Scènes

Engine Studios sous les feux de la rampe

Un producteur indépendant parle de son label...


Engine Studios annonce la couleur d’entrée de jeu : « Just say no to dumbass music ». [1] Et le site de cet « artisan des sons » est brut, sans fioritures, authentique... comme la musique qu’enregistre Steven Walcott. D’ailleurs ne déclare-t-il pas : « Je suis las du battage marketing. Mon studio n’a rien de prétentieux et je ne vais pas essayer de vous le fourguer » ? Alors, « bienvenue chez Engine Studios. Restez indépendants. »...

- Taran Singh : Comment es-tu tombé dans ce qu’on appelle le jazz ?

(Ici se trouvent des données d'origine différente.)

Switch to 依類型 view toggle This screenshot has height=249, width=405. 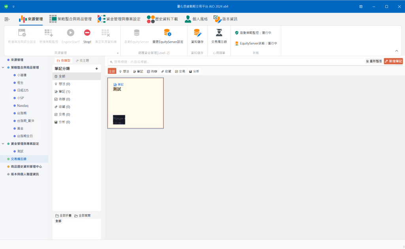(x=63, y=61)

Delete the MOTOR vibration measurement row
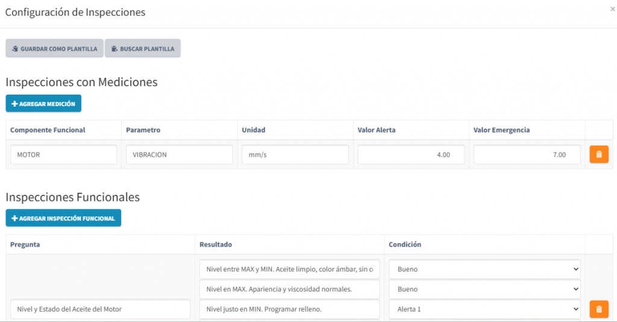(x=598, y=154)
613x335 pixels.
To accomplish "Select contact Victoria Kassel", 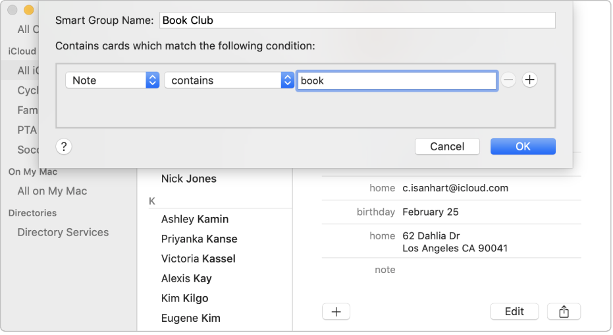I will point(198,259).
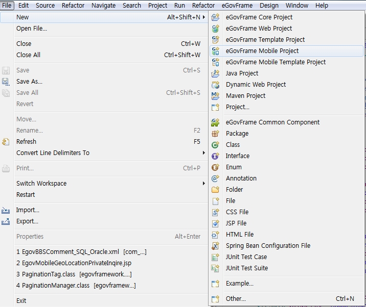The height and width of the screenshot is (307, 366).
Task: Select the Spring Bean Configuration File icon
Action: tap(215, 246)
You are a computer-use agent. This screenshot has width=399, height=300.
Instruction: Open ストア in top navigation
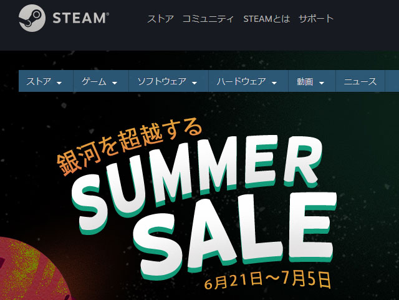pyautogui.click(x=160, y=19)
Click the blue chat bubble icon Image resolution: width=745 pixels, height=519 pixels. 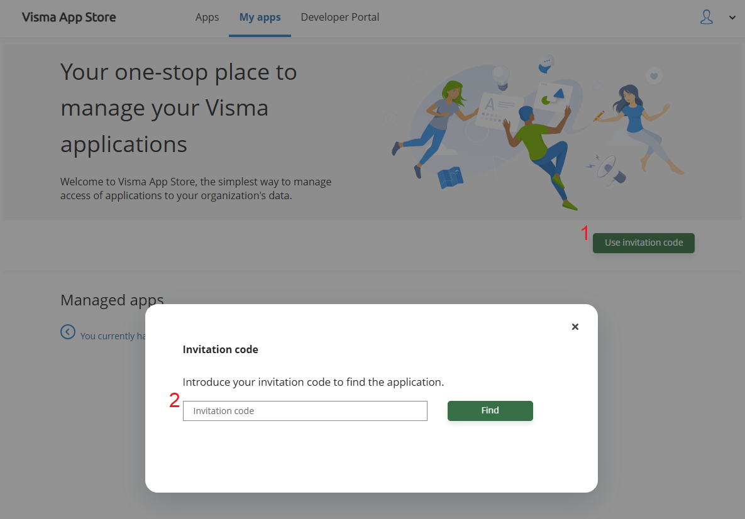(546, 62)
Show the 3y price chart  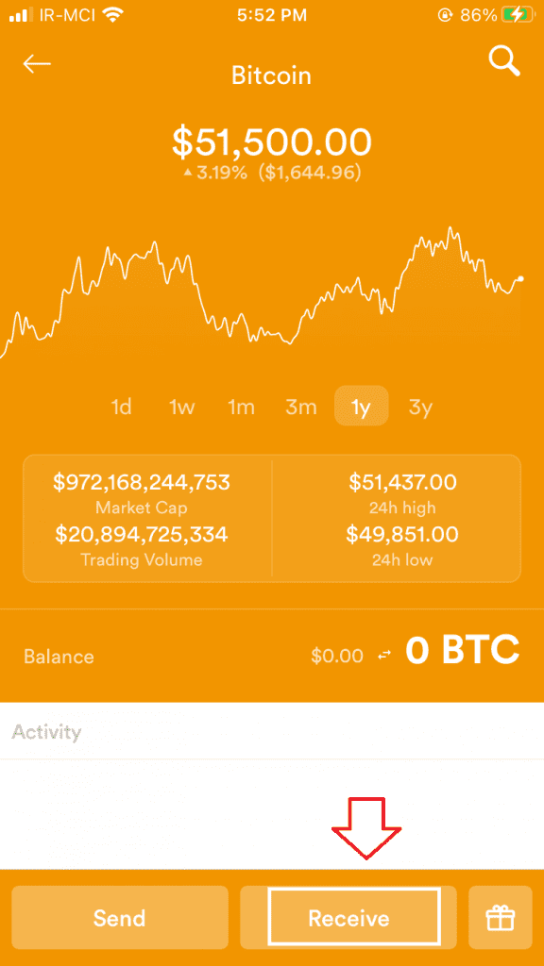pyautogui.click(x=420, y=407)
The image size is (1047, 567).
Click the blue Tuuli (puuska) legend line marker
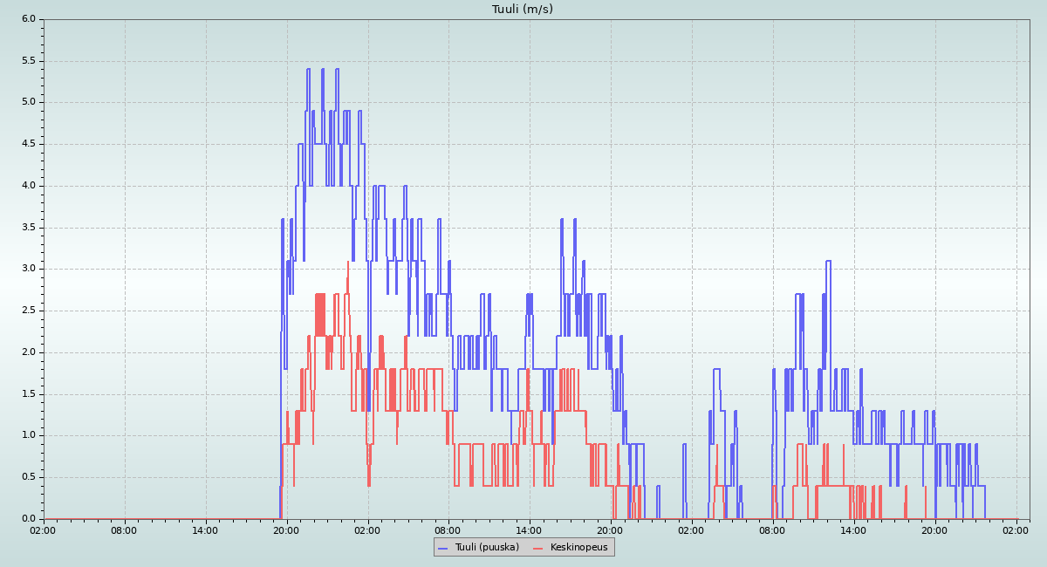[x=443, y=547]
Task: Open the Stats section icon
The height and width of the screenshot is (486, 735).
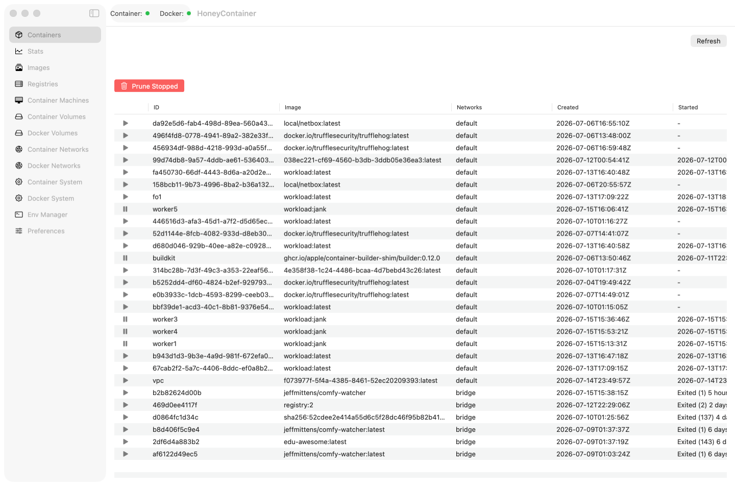Action: pyautogui.click(x=19, y=51)
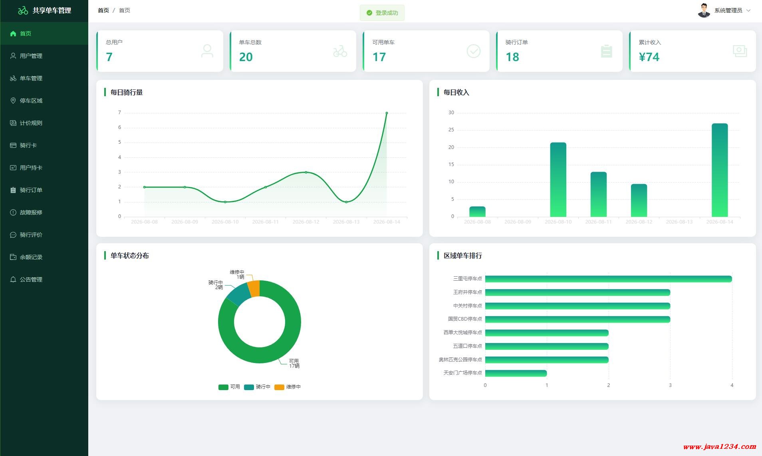Click the bicycle logo icon in header

pyautogui.click(x=23, y=10)
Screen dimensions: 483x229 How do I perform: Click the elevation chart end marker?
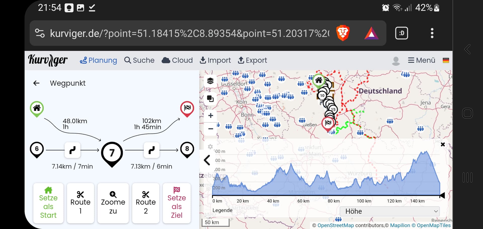coord(442,195)
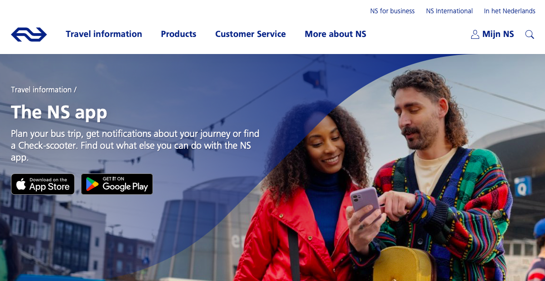Visit the NS International link

(449, 11)
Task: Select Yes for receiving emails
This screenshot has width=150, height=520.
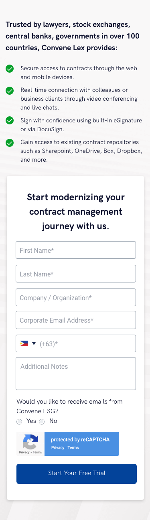Action: point(19,421)
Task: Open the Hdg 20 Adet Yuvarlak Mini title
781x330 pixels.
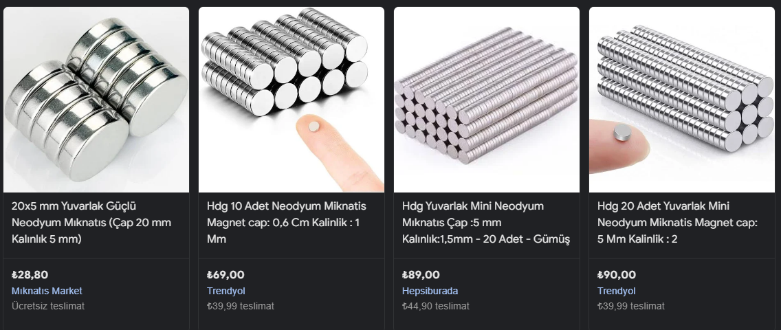Action: 677,223
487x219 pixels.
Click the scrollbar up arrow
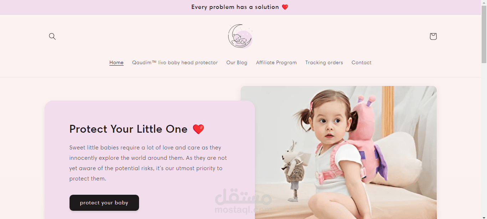pos(484,2)
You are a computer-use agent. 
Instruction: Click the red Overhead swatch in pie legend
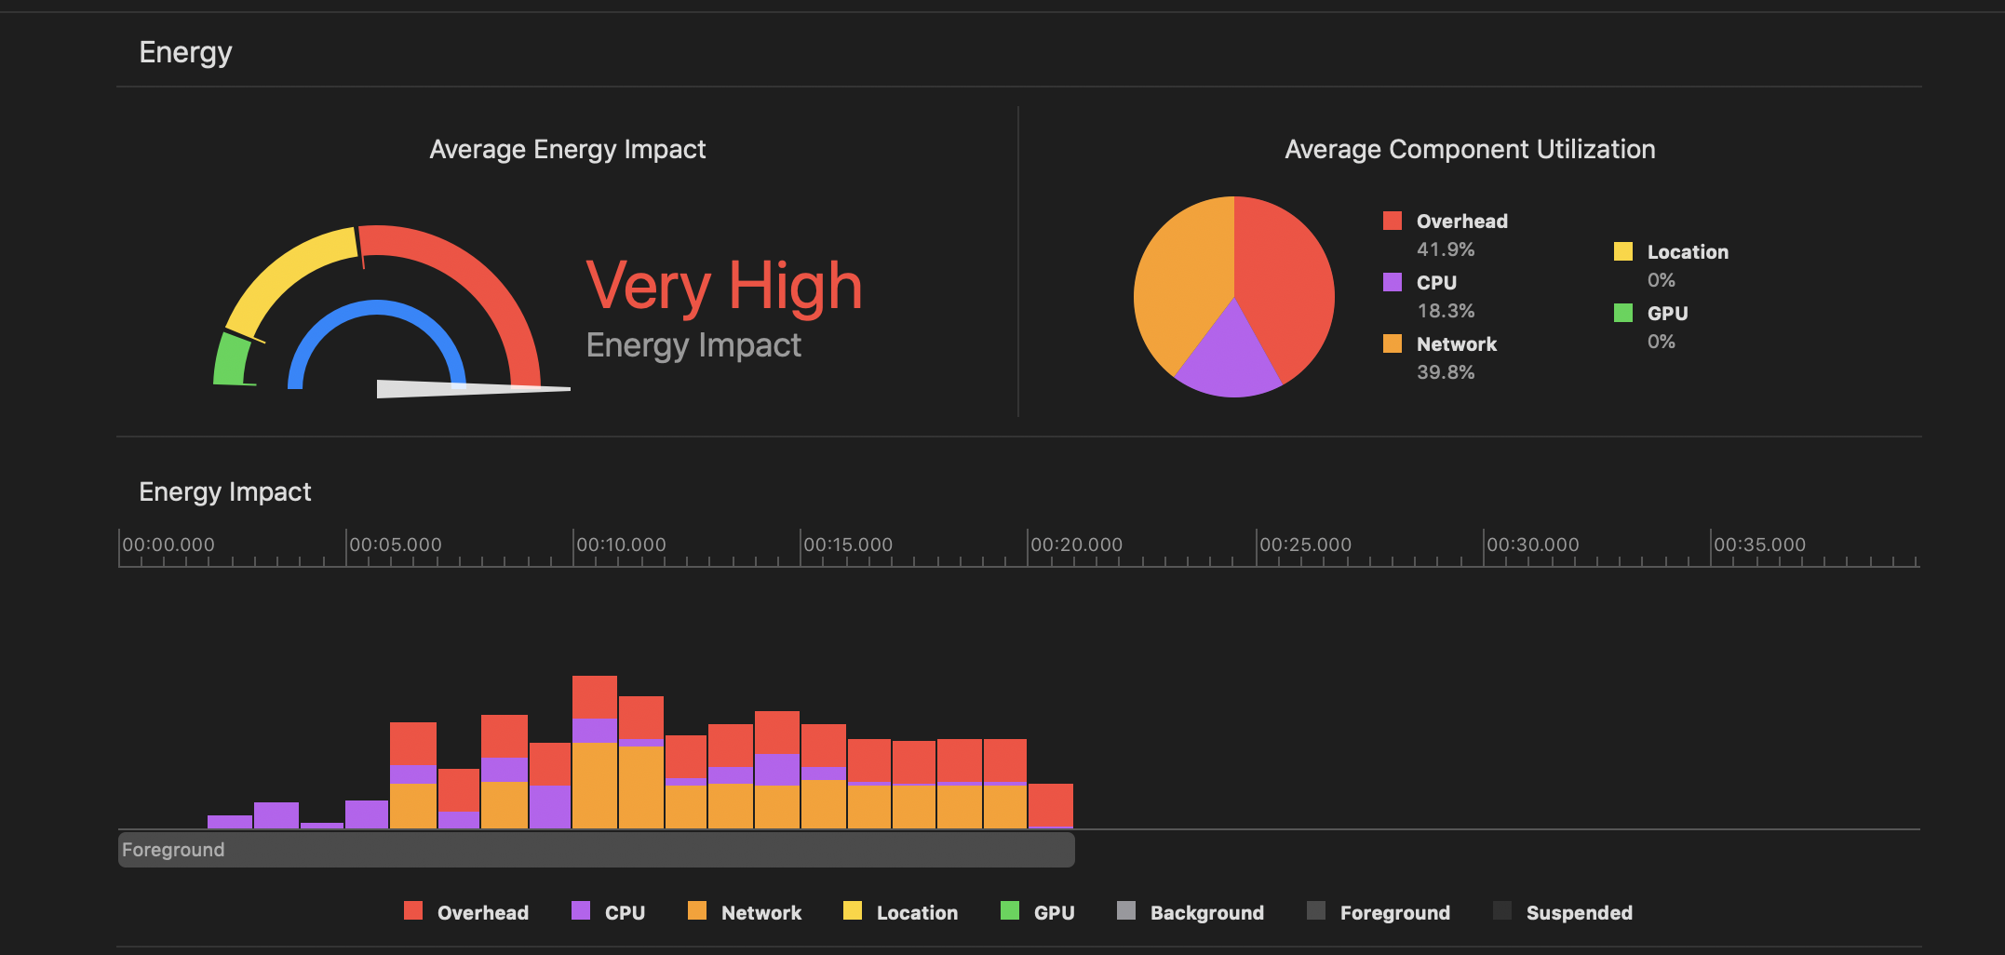(x=1392, y=221)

Steven Walcott : Je me suis intéressé au jazz quand j’étais au lycée, mais je n’en ai jamais joué, plutôt du punk et du rock progressif. D’ailleurs j’avais un petit label dans les années 90 qui produisait ce genre de musique, ainsi que celle d’un groupe qu’on avait mis sur pied à deux. Mais le groupe s’est séparé, c’est banal, et le label avec... Quand le label a disparu, j’ai travaillé à Wall Street et acheté la maison où je vis. Elle est très importante, cette maison, parce que c’est là qu’est le studio, au rez-de-chaussée. C’est ce qui me permet de réduire énormément les coûts de production. Donc je peux produire de la musique moins commerciale, plus créative. Et ça, c’est l’un des aspects fondamentaux de mon label.

- Parlons des musiciens d’Engine Records...

A New York, il y a beaucoup d’excellents musiciens de jazz et autres musiques qui travaillent vraiment dur, mais auxquels personne ne fait attention parce qu’ils ne sont pas liés à des labels nationaux connus. Alors, même si New York est une ville horriblement chère où la concurrence est redoutable pour les musiciens et les labels, avec une bonne organisation, (ce qui, je pense, est mon cas) on peut accéder à beaucoup de musiciens remarquables. J’imagine qu’il n’y a peut-être que Chicago où la même chose soit possible.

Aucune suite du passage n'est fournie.